In 2020, 1,309 Georgians died due to opioid overdose, and another 1,600 people died on the state’s roads. “The only way we are going to figure out accurately what are the causes and how we address these is with research,” says Nieb.

David Wright is an IPRCE steering committee member and chair of the Department of Emergency Medicine at Grady Hospital, one of the busiest trauma centers in the US. Most people believe injuries won’t happen to them, he says. “We are all at incredible risk for all types of injury. This is an area people need to pay attention to. The broader community needs to look for solutions.”

The pandemic exacerbated the potential for many of the types of injury IPRCE addresses. Empty roads early in the crisis encouraged speeding and reckless driving that hasn’t abated. Isolation and job losses helped drive up rates of opioid misuse and overdose. Shelter-in-place orders made domestic violence victims more vulnerable. Older adults faced increased risk of falls. And many who injured themselves were reluctant to seek hospital care due to fears of contracting COVID-19.

During the pandemic, IPRCE worked with its agency partners on programs such as the virtual Falls-Free Fridays. Organizers demonstrated exercises for seniors and other ways of keeping themselves safe and preventing falls. “We also had a psychologist talk about the fear of falling, how that often increases people’s risk, and how they can overcome the fear of falling,” says Nieb.

“Our traumatic brain injury task force identified higher rates of head trauma in intimate partner violence patients than other populations,” says Rupp. “So they started implementing screening and referral to services for traumatic brain injury—in particular mild traumatic brain injury, or concussion—at domestic violence shelters.”

At Grady Hospital, IPRCE member Mara Schenker, Emory professor of orthopaedic surgery, and her team are studying how life-care specialists can help patients after orthopedic trauma and surgery to manage their pain appropriately using opiate and non-opiate medications to make sure these patients don’t progress from opioid use to opioid use disorder.

IPRCE’s Drug Safety task force helped Georgia develop a strategic plan for its opioid response, and the center also advocated for passage of the state’s distracted driving law. IPRCE presented its research to the Georgia legislature as members were debating the merits of the law. It’s doing the same type of research on e-scooter injuries in Atlanta to find out whether the city’s nighttime ban on riding has had a positive impact on injury prevention.

IPRCE executive committee member and Emory School of Medicine Chief Diversity and Inclusion Officer Sheryl Heron has studied and treated the impact of violence for more than 25 years as an emergency department physician. “Teen dating violence, gun violence—these are all the unfortunate realities of violence we are trying to address through scholarship, education, and research partnerships.” 

Heron worked with Randi Smith, Grady Hospital trauma surgeon and new IRPCE executive committee member on a partnership with Atlanta Mayor Andre Dickens’ office for the mayor’s inaugural Peace Week ATL. Smith pulled together the Grady Trauma Program, staffed by the Emory and Morehouse schools of medicine, along with IPRCE’s Violence Prevention Task Force to host a live Twitter discussion on the role of hospitals in implementing public health approaches to violence prevention.  
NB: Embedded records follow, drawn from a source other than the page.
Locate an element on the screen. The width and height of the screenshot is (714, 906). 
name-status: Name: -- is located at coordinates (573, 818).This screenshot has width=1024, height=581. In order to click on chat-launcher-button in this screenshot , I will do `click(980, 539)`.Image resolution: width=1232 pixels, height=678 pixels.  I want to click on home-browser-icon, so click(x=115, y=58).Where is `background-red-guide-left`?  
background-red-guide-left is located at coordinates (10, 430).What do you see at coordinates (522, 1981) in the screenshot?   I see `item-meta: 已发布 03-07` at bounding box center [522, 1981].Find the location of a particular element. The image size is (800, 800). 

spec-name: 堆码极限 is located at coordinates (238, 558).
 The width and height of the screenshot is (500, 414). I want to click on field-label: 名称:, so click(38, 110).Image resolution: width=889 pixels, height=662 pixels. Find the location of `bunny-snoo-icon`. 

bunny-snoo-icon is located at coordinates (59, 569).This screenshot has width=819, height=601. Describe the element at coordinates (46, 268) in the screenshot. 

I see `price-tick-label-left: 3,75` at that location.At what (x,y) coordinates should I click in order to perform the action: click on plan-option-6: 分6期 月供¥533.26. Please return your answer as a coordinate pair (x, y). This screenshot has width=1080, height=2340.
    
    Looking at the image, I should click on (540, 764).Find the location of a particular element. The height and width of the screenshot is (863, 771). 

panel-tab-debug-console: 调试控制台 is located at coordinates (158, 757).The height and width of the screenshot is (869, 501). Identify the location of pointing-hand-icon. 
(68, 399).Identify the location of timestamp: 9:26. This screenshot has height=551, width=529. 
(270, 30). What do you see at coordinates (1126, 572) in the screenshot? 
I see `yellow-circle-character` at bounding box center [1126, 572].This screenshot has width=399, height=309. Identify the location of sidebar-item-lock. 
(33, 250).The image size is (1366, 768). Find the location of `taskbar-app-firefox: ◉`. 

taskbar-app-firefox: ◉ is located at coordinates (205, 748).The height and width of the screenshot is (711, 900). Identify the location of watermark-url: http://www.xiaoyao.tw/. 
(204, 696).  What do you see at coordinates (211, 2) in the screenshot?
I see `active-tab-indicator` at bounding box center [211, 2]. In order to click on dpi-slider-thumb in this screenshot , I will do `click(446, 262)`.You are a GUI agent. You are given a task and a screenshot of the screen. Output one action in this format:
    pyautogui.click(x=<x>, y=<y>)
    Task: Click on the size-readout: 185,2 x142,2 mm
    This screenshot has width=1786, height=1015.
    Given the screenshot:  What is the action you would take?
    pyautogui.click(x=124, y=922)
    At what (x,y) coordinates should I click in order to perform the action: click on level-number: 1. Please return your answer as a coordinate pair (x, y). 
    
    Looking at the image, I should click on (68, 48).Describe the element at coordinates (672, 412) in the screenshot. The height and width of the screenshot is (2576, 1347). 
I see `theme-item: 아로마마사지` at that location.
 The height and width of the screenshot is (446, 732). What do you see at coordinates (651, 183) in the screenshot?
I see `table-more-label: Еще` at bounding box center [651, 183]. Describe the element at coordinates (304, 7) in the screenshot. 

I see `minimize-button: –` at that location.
“We think of injuries as a ‘throughout the lifespan issue,’” IPRCE Director Rupp says. “There’s a causal relationship between childhood trauma, or what we call adverse childhood experiences, and behavioral outcomes—both in the near term and intermediate term, and then health outcomes in later adulthood.” IPRCE is working on ways to disrupt the cycle of adverse childhood experiences that lead to poor outcomes in terms of risk-taking and antisocial behaviors as well as substance abuse and other unhealthy lifestyle choices. That’s because, in terms of injury prevention, the familiar adage proves true. An ounce of prevention really is worth a pound of cure.